▸ **EXERCISE DESCRIPTION**:
Return the part of the 1967 Virginia Tech football text that begins at the words "- Conference: Independent" and stops after the words "in Blacksburg, Virginia.", copied exactly.

▸ **SUPPLIED PASSAGE**:
-- -- --
- Conference: Independent
- Record: 7–3
- Head coach: Jerry Claiborne (7th season);
- Home stadium: Lane Stadium

= 1967 Virginia Tech Gobblers football team =

American college football season

The 1967 Virginia Tech Gobblers football team represented the Virginia Polytechnic Institute or VPI (now known as Virginia Polytechnic Institute and State University or Virginia Tech) as an independent during the 1967 NCAA University Division football season. Led by seventh-year head coach Jerry Claiborne the Gobblers compiled an overall record of 7–3. VPI played home games at Lane Stadium in Blacksburg, Virginia.
-- -- --
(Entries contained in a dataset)
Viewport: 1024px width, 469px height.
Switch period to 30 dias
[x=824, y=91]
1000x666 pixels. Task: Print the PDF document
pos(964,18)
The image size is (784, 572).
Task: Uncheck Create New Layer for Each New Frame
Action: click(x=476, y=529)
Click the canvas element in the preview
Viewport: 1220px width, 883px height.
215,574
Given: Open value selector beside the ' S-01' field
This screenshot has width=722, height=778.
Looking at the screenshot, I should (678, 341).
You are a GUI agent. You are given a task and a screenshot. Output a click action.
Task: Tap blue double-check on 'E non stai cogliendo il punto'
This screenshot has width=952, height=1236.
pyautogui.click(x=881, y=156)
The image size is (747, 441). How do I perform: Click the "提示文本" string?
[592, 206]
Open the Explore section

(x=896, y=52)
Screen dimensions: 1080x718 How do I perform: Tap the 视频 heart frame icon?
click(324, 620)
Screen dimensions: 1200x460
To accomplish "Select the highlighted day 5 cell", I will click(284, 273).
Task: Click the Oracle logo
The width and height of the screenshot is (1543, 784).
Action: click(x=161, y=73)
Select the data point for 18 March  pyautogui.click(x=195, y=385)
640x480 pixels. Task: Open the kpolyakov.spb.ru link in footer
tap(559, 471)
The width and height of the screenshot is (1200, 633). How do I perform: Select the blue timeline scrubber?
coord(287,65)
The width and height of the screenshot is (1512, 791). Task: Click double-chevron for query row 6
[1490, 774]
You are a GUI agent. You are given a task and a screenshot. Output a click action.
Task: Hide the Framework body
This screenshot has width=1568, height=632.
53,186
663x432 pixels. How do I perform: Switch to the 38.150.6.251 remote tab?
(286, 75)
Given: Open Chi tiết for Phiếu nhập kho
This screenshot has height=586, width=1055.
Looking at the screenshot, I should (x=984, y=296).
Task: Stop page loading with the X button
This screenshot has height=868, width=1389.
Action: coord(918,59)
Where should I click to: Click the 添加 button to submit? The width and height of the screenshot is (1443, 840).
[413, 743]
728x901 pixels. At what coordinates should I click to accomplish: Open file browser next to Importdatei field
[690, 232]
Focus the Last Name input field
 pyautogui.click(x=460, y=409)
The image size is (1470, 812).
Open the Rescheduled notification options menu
-- -- --
▸ **RESPONSE TO THIS EXERCISE**:
- Conference: Independent
- Record: 7–3
- Head coach: Jerry Claiborne (7th season);
- Home stadium: Lane Stadium

= 1967 Virginia Tech Gobblers football team =

American college football season

The 1967 Virginia Tech Gobblers football team represented the Virginia Polytechnic Institute or VPI (now known as Virginia Polytechnic Institute and State University or Virginia Tech) as an independent during the 1967 NCAA University Division football season. Led by seventh-year head coach Jerry Claiborne the Gobblers compiled an overall record of 7–3. VPI played home games at Lane Stadium in Blacksburg, Virginia.